SR 3 begins at Civic Center Drive (SR 8/SR 11/SR 27) in the northwest corner of Augusta. SR 3 heads east using the Augusta Bypass, a controlled-access road completed in 2004 to alleviate congestion in the city center caused by traffic headed to and from I-95. The bypass ends at North Belfast Avenue (US 202/SR 9) on the east end of Augusta. SR 3 runs concurrently with US 202 and SR 9 (the Belfast Road) to the village of South China, where US 202 and SR 9 split to the north. SR 3 continues east to the city of Belfast, where it interchanges with US 1 west of downtown.
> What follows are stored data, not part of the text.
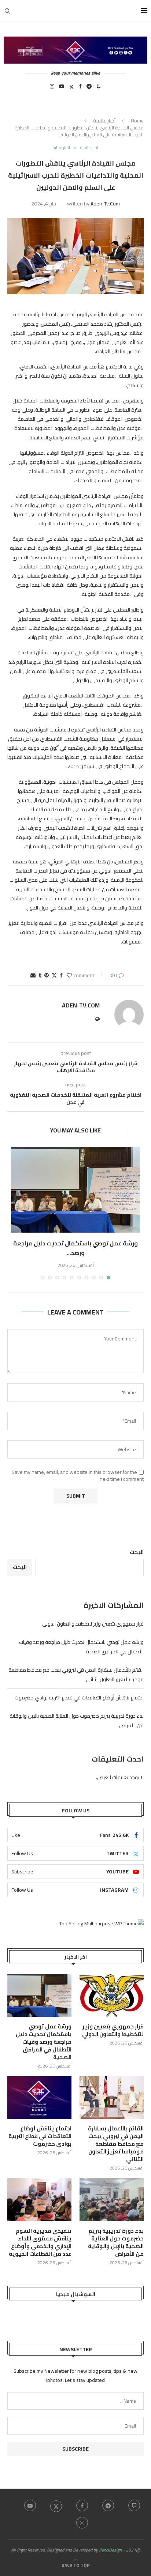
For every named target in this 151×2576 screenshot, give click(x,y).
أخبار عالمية (104, 120)
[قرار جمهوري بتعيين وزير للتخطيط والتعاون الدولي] (112, 1995)
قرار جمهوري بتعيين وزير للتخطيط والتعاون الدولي (93, 1624)
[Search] (7, 11)
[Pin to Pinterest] (46, 975)
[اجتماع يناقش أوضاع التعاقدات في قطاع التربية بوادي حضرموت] (39, 2097)
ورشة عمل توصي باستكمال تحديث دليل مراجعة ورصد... (75, 1248)
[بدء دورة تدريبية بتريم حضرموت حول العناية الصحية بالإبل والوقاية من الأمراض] (112, 2199)
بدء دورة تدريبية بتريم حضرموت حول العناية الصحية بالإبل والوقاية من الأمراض (116, 2242)
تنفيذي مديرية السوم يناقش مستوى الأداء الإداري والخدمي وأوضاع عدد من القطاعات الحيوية (40, 2242)
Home (137, 120)
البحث (137, 1552)
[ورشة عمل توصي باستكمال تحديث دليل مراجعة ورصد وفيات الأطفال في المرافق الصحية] (75, 1190)
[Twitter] (71, 88)
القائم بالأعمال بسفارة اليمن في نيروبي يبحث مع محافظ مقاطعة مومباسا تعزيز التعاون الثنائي (116, 2144)
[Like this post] (69, 975)
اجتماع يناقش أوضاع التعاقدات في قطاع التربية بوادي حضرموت (79, 1697)
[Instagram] (52, 88)
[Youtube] (61, 88)
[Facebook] (80, 88)
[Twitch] (99, 88)
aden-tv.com (105, 203)
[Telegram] (89, 88)
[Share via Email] (33, 975)
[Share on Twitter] (54, 975)
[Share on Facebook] (61, 975)
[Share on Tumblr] (39, 975)
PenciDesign (110, 2550)
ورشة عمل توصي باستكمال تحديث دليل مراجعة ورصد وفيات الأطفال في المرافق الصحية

US 1 and SR 3 run concurrently for over 39 mi from Belfast through Bucksport, crossing the Penobscot Narrows Bridge over the Penobscot River. SR 15 joins US 1 and SR 3 in downtown Bucksport and splits to the south in Orland after 4.4 mi. US 1 and SR 3 continue along the Acadia Highway to the city of Ellsworth.
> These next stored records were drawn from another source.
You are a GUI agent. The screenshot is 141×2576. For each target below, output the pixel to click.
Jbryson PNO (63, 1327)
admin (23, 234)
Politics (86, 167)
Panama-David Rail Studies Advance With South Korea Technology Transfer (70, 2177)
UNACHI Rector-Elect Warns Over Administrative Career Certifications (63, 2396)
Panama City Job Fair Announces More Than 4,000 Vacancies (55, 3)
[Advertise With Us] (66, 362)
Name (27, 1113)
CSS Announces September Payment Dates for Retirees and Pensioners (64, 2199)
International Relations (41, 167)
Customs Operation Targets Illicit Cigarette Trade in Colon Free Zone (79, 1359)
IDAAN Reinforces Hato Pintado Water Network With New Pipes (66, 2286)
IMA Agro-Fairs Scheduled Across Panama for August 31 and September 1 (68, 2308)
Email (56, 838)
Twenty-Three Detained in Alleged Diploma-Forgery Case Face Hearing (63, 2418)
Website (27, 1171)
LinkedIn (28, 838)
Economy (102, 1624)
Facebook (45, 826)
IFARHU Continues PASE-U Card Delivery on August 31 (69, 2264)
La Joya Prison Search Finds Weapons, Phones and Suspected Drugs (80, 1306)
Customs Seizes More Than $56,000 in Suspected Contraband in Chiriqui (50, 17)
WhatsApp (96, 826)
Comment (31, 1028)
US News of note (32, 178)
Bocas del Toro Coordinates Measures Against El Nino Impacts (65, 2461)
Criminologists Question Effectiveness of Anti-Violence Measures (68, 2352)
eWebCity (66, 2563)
SR 3 leaves US 1 at The Triangle, an intersection at the south end of Ellsworth that has been the center of numerous traffic problems within that city. Entering the Trenton township, the remainder of the route is designated as the Acadia All-American Road. Continuing south through Trenton, the route crosses a causeway to Mount Desert Island and intersects with SR 102 and SR 198, which run along the island's western side.

SR 3 turns east follows the eastern shore to the tourist town of Bar Harbor, then continues south through Acadia National Park to the village of Northeast Harbor. SR 3 intersects with SR 198 and turns north towards the village of Somesville. SR 3 and SR 198 intersect with SR 102 in Somesville; SR 3 ends and SR 198 turns north onto SR 102, eventually meeting SR 3 again near the Mount Desert Island causeway.

On the southern end of Mount Desert Island, and along the concurrency with SR 198, SR 3 signs lack directional indicators. This was intentionally done to avoid confusion, as a motorist on the southern part of the island driving on SR 3 westbound is actually traveling east (and vice versa). SR 3 signs along this stretch have "Route" in place of directional banners. Directional signs begin appearing westbound and stop appearing eastbound just east of Seal Harbor when the highway begins to loop around the island.

== History ==
When originally designated in 1933, the western terminus of SR 3 was located in downtown Portland. It was cosigned on sections of SR 26, SR 4 and SR 11 between Portland and Augusta. In 1946-7, the western portion of the route was truncated to Augusta and its western terminus was moved to the intersection of Bangor Street and North Belfast Avenue, where it began cosigned with US 202 and SR 9.

In 2004, the Augusta Bypass was completed, providing a connection between I-95 and points east which bypasses downtown Augusta. SR 3 was rerouted onto the new bypass, proceeding northwest to a new interchange at exit 113. The bypass connected to North Belfast Avenue where SR 3 joined US 202/SR 9 and continued its existing route eastward.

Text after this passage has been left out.